When I was diagnosed
with metastatic breast cancer,
I went to Boston for a second opinion,
because what could I lose?
When my oncologist gave me
very good and very safe
and very standard advice,
I started medical school anyway,
even though I was undergoing
active cancer treatment.
Instead of shying away
from patients with cancer,
I became a radiation oncologist,
and I work with patients
who are very much like me
every single day.
Instead of imagining the suffering
that I might cause to a future partner
when I died of cancer,
I married my wonderful husband.
Because the worst thing that can happen
is always a series of negatives.
It's blank spaces
that should be filled with life.
So what is the most that I have leaned in
to this kind of radical uncertainty?
Well, this is William.
He is the most joyful person
that I have ever met,
and in just over a year, he has already
made the world a better place.
As oncologists, we talk to our patients
as if the worst thing that could happen
is that their cancer could come back,
or that it could spread,
or that they could die from it.
As a patient, I know
that these are paramount.
But I want to change the way
that we think about this,
and I want to change the way
that we talk about this with our patients.
As a patient,
the worst thing that can happen
is that cancer robs you of opportunity,
of the ability to be
and to do
and to love.
And it will.
At least temporarily it will.
But to minimize this loss
of life in the living,
that is the harder, and I would say,
truer job of the oncologist:
to take all the tools that we have
and situate them in the context
of a patient's whole entire life;
to be guides for how
to sit with suffering,
acknowledge it deeply,
but to not let fear of future suffering
be the narrative for the journey forward.
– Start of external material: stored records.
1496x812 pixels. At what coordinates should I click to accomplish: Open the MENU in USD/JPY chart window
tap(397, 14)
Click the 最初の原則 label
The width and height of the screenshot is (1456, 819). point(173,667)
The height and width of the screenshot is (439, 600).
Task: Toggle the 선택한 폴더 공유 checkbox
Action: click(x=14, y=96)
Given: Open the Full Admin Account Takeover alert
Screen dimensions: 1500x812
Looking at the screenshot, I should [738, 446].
One of my mentors always says
the medicine part is easy.
And it never feels that way
to a junior doctor,
but its contours are finite.
We have big studies to guide us,
and it's what we learn to do in residency.
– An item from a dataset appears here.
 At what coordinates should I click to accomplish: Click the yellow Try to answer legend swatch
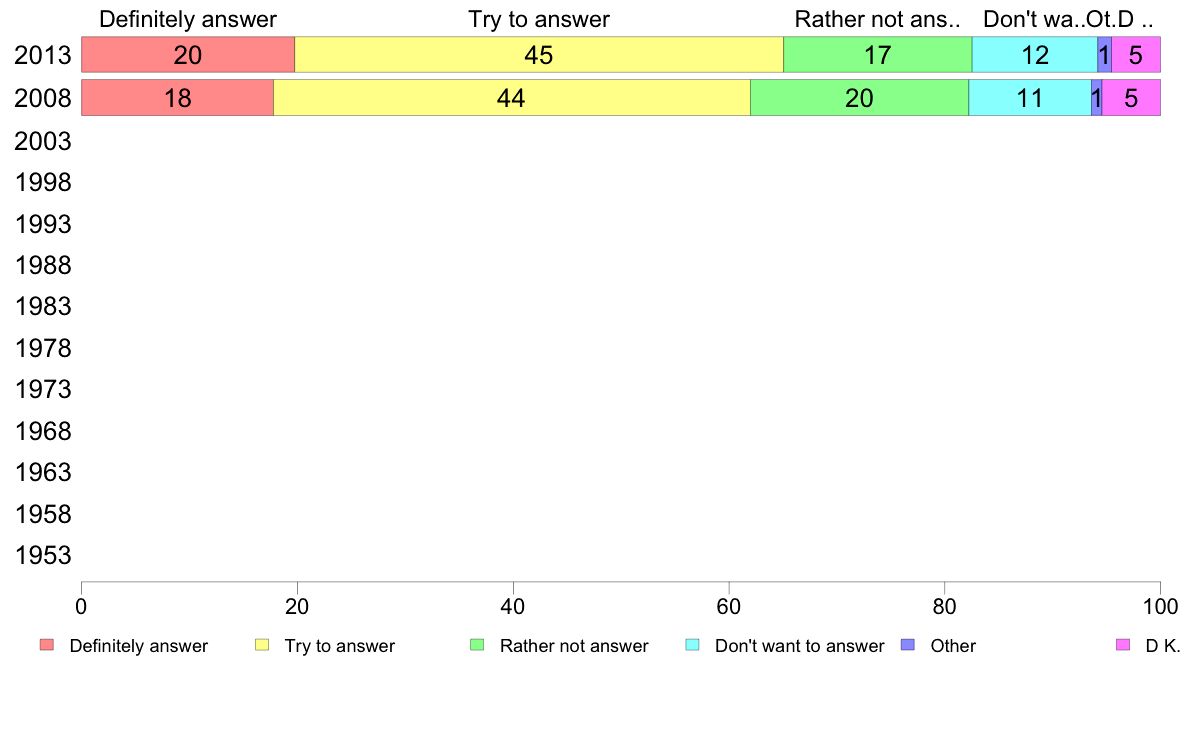[x=262, y=645]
Much harder is learning how to help
each patient navigate the multitudes
contained in their illness.
So I find it really funny
that, in retrospect,
my life looks like a neat package.
It looks as if I planned
each successive step,
and that perhaps cancer
has led to the good things in my life.
Step one: apply to medical school.
Step two: get diagnosed with
and treated for cancer.
And step three: have it all,
a career and a family.
But I will tell you
that each phase was a leap of faith
despite an almost paralyzing uncertainty.
And so it's that courage
that I try to give to each of my patients.
I try to do this regardless
of the technical medical details
of cancers and treatment decisions
and mutations,
regardless of the slippery fiction
of prognosis.
I try to learn what they want
and what they need,
what they wish and what they worry,
what they dream about,
what animated them before
and what will sustain them during
the beastly process of cancer treatment.
It doesn't actually take that much time.
It does take a few focused, quiet moments
that require intentional cultivation.
But this is partnership,
and it matters,
because the worst thing that can happen
is to have an oncologist
who does everything -- everything --
to help cure your cancer
and who does nothing
to help you live your life.
Thank you.
(Applause)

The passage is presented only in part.